** Stated task **
Format these lines as a numbered list, leaving out blank lines and omitting the pictures.

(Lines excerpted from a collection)
....................

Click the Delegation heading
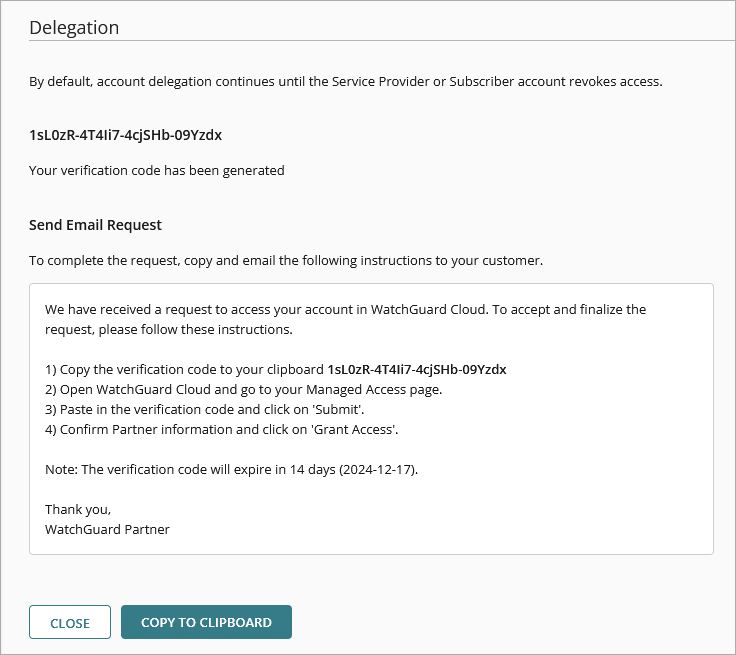This screenshot has height=655, width=736. point(74,27)
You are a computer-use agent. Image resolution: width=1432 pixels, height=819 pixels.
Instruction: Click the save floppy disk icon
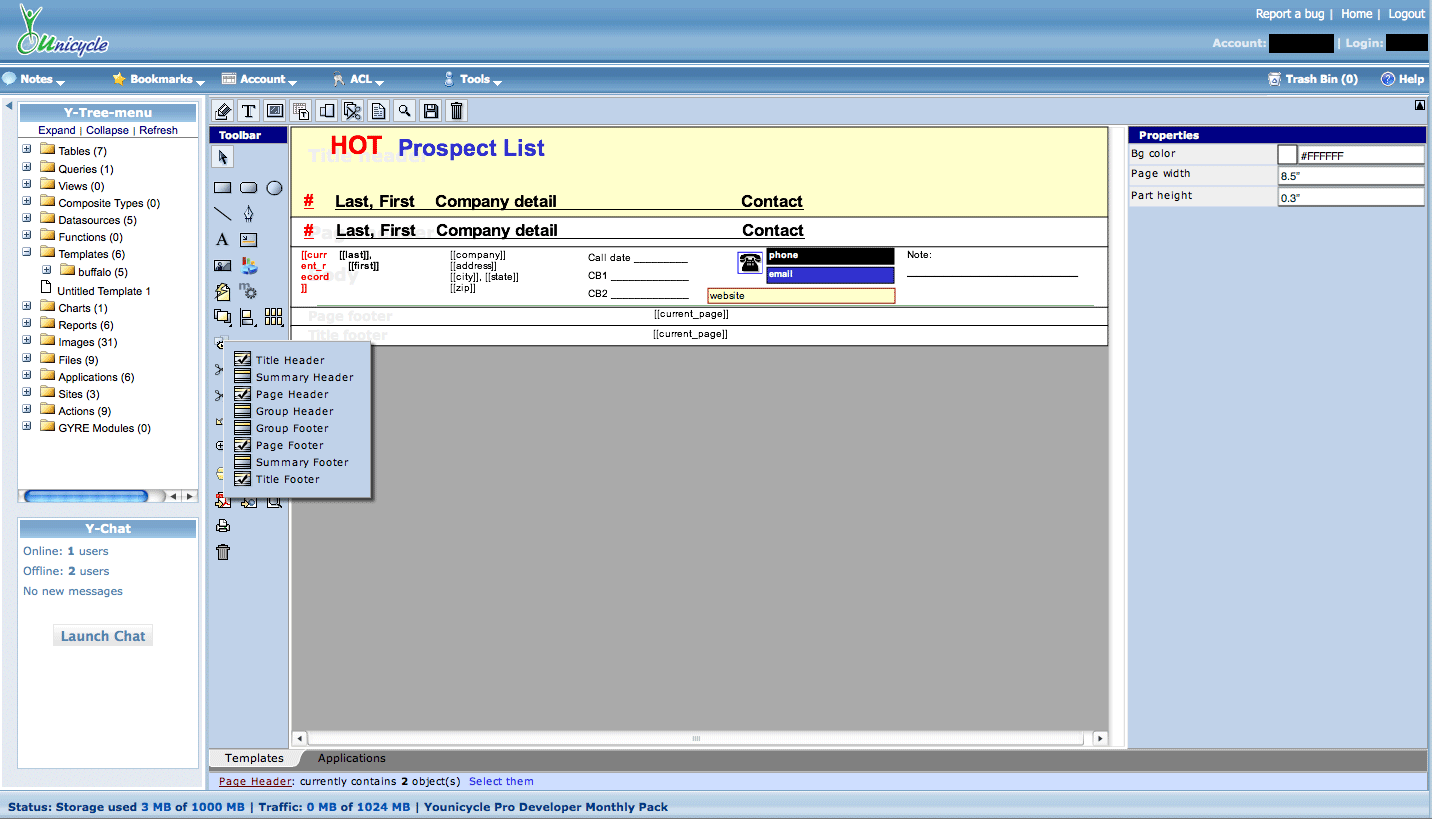(x=430, y=111)
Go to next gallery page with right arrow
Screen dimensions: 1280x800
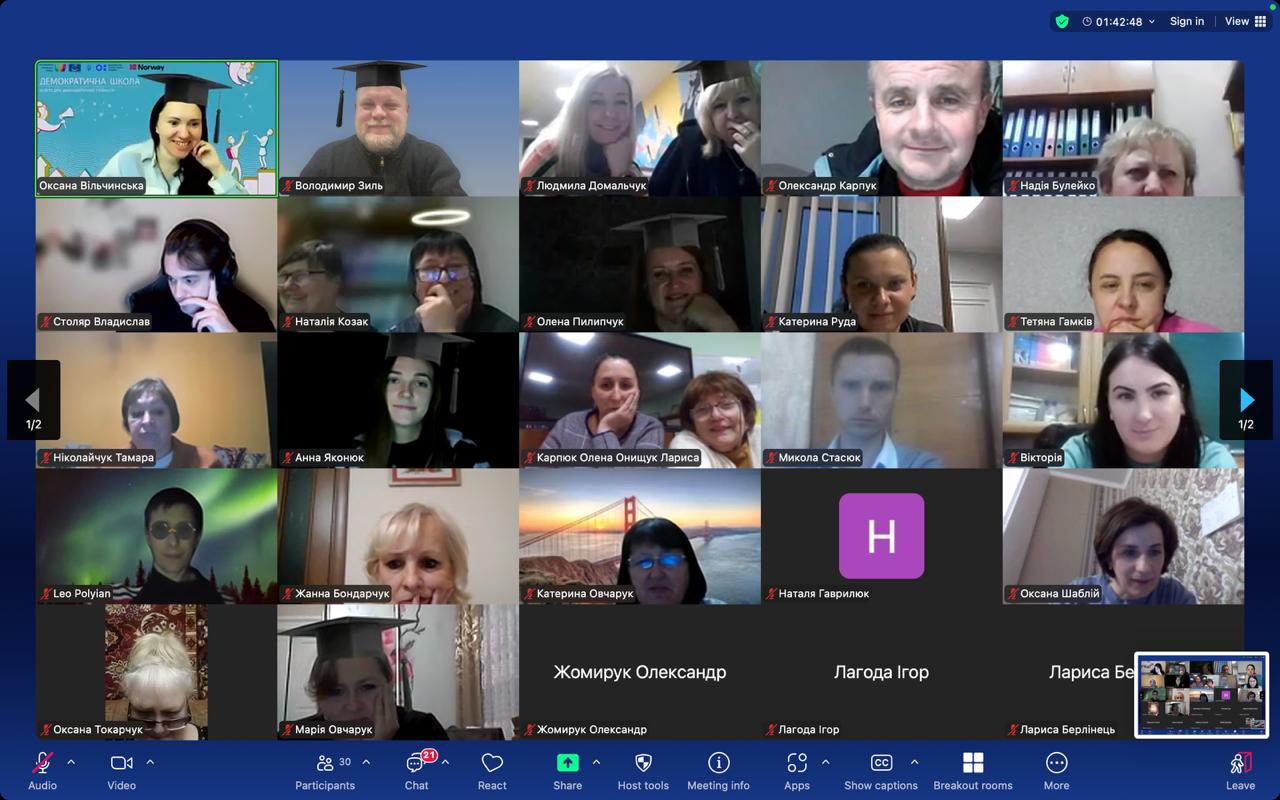pyautogui.click(x=1246, y=400)
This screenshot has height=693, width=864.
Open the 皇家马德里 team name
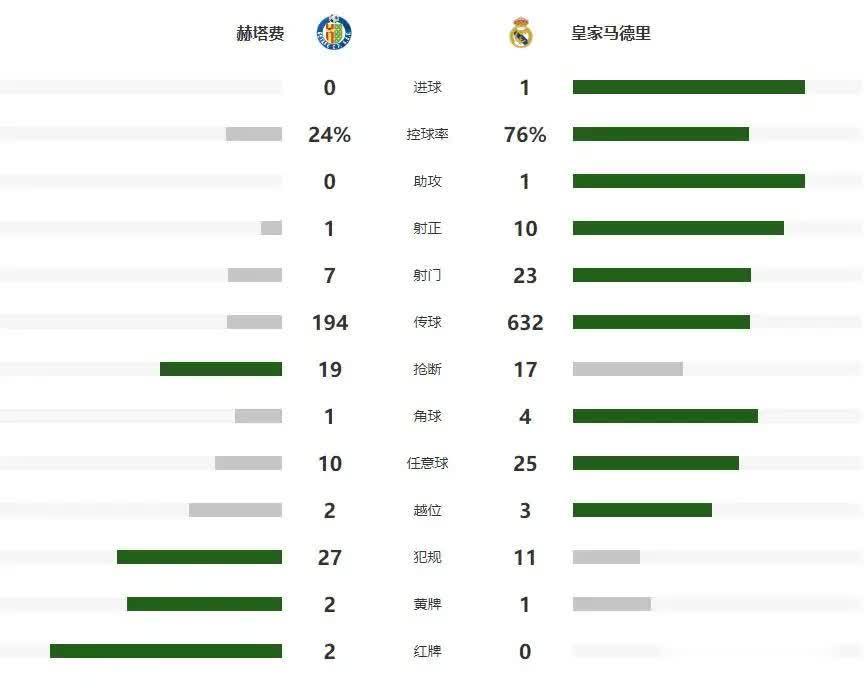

....................

** Reply to the exercise **
1. Click the Delegation heading
2. This screenshot has height=655, width=736. point(74,27)
3. You are a computer-use agent. Image resolution: width=1432 pixels, height=819 pixels.
4. Instruction: Click the save floppy disk icon
5. (x=430, y=111)
6. Go to next gallery page with right arrow
7. Screen dimensions: 1280x800
8. pyautogui.click(x=1246, y=400)
9. This screenshot has height=693, width=864.
10. Open the 皇家马德里 team name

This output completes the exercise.